A total of 33 and 107 viral populations (length ≥10 kb) were obtained for two glacier ice samples (S3.D25 and S3.D49) and the river water control (RiverV) viromes, respectively. Mapping the quality-controlled reads of 3 viromes to 140 viral populations (33+107) found that the viral communities in the glacier ice samples were completely different from those in the river water control (Fig. S4), suggesting that the procedures for handling glacier ice samples were “clean” and no cross contamination was detected among these samples. Only the two glacier ice viromes were used for additional analyses.

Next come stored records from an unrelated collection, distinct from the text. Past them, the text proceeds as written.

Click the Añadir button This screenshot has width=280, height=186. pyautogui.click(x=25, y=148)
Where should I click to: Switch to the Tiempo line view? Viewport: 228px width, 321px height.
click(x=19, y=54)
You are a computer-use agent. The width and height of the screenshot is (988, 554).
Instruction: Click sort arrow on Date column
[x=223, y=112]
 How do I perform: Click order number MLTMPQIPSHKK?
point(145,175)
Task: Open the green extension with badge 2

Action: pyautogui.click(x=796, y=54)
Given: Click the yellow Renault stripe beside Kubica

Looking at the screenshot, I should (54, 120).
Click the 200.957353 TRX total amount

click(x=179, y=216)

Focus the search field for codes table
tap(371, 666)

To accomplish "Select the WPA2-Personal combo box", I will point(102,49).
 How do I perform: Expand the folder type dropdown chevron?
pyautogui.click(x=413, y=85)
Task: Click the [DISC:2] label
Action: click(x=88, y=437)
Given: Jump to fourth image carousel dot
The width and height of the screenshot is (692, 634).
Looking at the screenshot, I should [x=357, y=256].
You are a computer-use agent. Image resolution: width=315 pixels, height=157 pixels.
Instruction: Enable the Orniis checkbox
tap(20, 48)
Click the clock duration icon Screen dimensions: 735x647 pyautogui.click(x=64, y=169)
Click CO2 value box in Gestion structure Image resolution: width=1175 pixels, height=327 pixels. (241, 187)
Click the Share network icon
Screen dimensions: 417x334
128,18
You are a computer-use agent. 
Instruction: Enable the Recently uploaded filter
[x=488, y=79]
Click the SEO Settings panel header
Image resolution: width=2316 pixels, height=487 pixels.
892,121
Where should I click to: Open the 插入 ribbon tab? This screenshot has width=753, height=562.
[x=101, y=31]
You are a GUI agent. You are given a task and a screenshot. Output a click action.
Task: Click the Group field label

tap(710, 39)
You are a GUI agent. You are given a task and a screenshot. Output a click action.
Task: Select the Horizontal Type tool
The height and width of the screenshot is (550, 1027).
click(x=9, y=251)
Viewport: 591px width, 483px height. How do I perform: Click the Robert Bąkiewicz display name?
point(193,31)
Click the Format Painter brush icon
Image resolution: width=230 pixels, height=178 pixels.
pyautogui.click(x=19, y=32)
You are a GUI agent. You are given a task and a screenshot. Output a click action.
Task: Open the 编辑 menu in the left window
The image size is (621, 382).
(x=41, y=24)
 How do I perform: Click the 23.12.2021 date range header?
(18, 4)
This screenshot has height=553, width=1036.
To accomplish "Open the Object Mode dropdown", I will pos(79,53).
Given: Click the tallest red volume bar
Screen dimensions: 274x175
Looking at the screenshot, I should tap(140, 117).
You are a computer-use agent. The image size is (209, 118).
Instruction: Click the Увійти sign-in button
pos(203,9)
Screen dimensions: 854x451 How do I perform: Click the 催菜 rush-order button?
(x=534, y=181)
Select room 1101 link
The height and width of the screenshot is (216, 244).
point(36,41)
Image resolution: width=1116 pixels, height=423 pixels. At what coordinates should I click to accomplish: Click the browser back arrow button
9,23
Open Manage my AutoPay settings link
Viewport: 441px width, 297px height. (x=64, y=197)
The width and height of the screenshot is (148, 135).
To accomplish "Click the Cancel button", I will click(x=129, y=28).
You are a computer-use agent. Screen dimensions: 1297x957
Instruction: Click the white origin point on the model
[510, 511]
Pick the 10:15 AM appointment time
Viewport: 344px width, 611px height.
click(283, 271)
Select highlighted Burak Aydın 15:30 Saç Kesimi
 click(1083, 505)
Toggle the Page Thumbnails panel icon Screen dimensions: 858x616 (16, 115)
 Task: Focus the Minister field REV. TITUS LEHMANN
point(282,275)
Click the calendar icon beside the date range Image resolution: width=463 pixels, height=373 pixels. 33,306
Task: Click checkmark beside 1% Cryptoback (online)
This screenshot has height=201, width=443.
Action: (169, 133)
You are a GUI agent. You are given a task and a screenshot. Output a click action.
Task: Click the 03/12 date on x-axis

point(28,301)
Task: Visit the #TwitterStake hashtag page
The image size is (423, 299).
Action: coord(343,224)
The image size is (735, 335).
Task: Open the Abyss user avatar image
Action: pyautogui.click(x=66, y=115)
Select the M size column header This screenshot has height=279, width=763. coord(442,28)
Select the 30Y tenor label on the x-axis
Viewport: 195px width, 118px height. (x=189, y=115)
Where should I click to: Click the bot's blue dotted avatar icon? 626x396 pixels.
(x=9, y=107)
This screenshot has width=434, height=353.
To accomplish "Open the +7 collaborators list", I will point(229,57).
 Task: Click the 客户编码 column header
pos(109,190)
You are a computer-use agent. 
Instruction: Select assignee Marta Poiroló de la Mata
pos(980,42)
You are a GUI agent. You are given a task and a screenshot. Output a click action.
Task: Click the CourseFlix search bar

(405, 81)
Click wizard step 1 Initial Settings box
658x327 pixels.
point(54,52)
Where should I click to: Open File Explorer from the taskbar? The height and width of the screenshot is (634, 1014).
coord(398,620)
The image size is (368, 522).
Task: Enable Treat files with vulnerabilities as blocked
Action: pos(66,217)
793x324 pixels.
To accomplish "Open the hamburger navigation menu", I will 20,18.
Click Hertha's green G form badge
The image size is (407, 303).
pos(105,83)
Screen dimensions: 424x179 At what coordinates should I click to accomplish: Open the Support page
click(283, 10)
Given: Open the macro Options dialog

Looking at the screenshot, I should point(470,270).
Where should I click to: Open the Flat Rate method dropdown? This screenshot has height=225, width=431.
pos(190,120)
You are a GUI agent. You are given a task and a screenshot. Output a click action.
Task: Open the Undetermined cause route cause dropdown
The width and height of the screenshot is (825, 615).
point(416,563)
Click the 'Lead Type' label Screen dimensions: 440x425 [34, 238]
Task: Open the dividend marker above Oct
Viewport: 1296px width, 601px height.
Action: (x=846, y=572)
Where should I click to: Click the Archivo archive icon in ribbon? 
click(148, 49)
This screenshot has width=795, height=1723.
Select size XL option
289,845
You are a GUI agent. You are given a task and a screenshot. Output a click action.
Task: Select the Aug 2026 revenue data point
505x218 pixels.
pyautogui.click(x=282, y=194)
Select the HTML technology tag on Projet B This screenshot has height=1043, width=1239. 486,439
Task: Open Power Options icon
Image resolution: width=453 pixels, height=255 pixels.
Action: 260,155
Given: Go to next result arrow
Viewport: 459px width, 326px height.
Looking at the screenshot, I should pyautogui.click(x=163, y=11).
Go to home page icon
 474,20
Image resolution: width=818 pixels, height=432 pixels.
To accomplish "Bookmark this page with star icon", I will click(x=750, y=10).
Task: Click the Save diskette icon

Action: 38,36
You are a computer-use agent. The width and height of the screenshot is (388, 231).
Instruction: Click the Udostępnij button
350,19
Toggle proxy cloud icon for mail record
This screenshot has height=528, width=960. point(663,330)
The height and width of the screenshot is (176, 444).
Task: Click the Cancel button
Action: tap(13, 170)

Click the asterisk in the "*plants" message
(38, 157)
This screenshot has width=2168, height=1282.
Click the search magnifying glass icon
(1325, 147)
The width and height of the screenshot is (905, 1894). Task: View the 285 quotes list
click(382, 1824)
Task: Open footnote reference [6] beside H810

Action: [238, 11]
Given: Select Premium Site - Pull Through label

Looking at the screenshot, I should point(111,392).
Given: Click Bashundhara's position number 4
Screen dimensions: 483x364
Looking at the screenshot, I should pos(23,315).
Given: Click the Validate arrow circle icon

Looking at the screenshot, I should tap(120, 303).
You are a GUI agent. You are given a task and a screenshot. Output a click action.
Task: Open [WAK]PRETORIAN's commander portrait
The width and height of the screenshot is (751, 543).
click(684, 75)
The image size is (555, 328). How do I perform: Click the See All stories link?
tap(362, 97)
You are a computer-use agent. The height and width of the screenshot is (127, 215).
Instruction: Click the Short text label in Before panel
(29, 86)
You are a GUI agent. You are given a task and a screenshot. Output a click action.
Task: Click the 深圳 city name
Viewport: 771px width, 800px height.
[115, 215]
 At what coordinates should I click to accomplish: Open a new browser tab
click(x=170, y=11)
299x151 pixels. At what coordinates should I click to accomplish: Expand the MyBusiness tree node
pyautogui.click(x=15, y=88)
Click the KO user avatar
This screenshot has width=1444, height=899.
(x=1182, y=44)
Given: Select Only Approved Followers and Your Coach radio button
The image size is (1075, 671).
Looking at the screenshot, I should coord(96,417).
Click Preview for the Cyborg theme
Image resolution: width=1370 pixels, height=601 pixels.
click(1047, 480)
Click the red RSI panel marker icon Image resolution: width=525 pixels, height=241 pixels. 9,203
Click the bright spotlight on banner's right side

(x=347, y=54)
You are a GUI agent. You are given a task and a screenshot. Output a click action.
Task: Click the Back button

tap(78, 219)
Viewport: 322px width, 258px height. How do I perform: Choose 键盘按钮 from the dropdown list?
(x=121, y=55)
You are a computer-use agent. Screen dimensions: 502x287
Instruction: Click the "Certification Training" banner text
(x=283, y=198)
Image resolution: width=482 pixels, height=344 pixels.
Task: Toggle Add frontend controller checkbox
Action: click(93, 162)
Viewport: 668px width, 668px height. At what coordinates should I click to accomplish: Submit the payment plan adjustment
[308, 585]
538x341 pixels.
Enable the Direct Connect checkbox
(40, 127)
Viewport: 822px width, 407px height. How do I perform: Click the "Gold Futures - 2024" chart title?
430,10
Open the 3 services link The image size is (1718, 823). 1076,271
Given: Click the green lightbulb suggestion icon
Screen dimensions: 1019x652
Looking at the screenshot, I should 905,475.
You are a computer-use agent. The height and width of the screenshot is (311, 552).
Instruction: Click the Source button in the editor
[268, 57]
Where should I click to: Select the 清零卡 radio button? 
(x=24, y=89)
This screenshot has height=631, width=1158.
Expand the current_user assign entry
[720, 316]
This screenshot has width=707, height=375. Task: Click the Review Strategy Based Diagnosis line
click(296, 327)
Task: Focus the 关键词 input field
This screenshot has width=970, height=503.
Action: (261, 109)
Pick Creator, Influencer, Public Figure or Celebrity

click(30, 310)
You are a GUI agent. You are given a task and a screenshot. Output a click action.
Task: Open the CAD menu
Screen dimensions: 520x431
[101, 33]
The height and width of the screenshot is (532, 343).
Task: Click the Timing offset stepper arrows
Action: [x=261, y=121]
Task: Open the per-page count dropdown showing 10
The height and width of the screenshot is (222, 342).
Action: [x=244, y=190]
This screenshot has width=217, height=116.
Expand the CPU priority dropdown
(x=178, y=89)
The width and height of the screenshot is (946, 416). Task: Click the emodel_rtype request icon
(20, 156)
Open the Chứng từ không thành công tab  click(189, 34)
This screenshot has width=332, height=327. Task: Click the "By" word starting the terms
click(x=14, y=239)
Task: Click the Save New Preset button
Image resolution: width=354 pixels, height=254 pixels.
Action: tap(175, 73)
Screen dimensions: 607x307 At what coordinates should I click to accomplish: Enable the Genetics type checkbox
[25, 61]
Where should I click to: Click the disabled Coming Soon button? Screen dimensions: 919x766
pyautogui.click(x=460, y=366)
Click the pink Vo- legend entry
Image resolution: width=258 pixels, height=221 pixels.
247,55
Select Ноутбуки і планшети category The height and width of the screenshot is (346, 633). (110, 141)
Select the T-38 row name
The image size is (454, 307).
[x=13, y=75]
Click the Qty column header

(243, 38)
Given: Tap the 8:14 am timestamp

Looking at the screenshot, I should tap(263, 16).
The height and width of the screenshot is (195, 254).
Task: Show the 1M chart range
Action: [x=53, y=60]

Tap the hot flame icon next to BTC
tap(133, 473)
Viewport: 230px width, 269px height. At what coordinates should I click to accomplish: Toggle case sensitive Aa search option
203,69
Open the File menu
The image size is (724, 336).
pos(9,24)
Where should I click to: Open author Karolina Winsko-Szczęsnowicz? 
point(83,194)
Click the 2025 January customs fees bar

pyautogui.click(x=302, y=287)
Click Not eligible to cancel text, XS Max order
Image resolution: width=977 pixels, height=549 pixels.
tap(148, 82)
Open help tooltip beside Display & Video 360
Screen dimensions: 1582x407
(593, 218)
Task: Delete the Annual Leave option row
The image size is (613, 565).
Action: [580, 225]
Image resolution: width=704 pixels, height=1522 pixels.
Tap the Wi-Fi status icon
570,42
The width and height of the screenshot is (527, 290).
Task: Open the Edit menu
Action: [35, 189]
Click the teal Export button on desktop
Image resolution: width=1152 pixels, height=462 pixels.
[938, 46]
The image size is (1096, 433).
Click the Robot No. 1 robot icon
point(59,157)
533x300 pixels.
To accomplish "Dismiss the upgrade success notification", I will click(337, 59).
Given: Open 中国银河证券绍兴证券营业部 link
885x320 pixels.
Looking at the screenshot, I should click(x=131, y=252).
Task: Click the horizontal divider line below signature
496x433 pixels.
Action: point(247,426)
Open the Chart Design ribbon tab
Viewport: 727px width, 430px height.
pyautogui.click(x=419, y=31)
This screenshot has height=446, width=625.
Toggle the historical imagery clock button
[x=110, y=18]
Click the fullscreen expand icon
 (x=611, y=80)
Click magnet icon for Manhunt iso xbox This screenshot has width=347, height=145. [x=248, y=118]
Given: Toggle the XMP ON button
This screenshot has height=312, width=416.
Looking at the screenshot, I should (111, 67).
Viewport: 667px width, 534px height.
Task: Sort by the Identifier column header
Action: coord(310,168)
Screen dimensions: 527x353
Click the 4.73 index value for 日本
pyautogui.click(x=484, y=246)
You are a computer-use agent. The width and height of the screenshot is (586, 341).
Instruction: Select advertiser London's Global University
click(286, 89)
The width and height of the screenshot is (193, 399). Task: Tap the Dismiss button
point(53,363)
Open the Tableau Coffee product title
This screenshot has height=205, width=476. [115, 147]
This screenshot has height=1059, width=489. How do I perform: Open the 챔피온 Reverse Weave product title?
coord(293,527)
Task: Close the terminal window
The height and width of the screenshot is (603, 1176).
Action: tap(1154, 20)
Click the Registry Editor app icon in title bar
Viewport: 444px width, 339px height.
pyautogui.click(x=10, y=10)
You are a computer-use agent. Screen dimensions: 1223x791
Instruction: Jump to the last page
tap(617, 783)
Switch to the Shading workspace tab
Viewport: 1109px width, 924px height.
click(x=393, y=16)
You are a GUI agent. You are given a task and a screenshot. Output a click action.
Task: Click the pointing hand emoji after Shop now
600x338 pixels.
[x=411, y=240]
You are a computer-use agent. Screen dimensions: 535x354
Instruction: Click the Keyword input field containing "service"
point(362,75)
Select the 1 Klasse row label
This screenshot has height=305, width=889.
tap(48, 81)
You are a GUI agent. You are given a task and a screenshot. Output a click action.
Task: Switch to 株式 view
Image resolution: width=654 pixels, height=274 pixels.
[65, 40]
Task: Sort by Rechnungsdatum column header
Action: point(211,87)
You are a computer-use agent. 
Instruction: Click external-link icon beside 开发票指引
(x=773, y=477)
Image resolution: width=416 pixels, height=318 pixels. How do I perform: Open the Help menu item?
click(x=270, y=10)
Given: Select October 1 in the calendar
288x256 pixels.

Taxonomy assignments were performed using vConTACT v2.0 (60, 61). Briefly, this analysis compared the viral populations in this study to 2,304 viral genomes in the National Center for Biotechnology Information (NCBI) RefSeq database (release v85), and generated viral clusters (VCs) approximately equivalent to known viral genera (31, 60, 61, 63). The putative virus–host linkages were predicted in silico using three methods based on: i) nucleotide sequence composition, ii) nucleotide sequence similarity, and iii) CRISPR spacer matches, as described previously (31, 64). Thirty-three viral populations from glacier ice samples were linked to their microbial hosts using the oligonucleotide frequency dissimilarity (VirHostMatcher) measure, with ∼32,000 bacterial and archaeal genomes as the host database and a dissimilarity score ≤0.1 and possibility ≥80% as the threshold to pick the host (70). In addition to sequence composition analysis using VirHostMatcher, the nucleotide sequence of each viral population was compared (Blastn) to bacterial and archaeal genomes from the NCBI RefSeq database (release v81) and the database (∼32,000 genomes) used above. The viral sequences were considered for successful host predictions if they had a bit score of ≥50, E-value of ≤10−3, and average nucleotide identity of ≥70% across ≥2,000 bp with the host genomes (31). Finally, nucleotide sequences of 33 populations were compared to CRISPR spacers of bacterial and archaeal genomes in both databases using the sequence similarity method. The CRISPR spacers were identified using MinCED (mining CRISPRs in environmental data sets; http://github.com/ctSkennerton/minced), which is a derivative of CRT (CRISPR Recognition Tool) (98), and compared to nucleotide sequences of 33 viral populations. Hosts were selected if the spacers had zero mismatches to viral populations.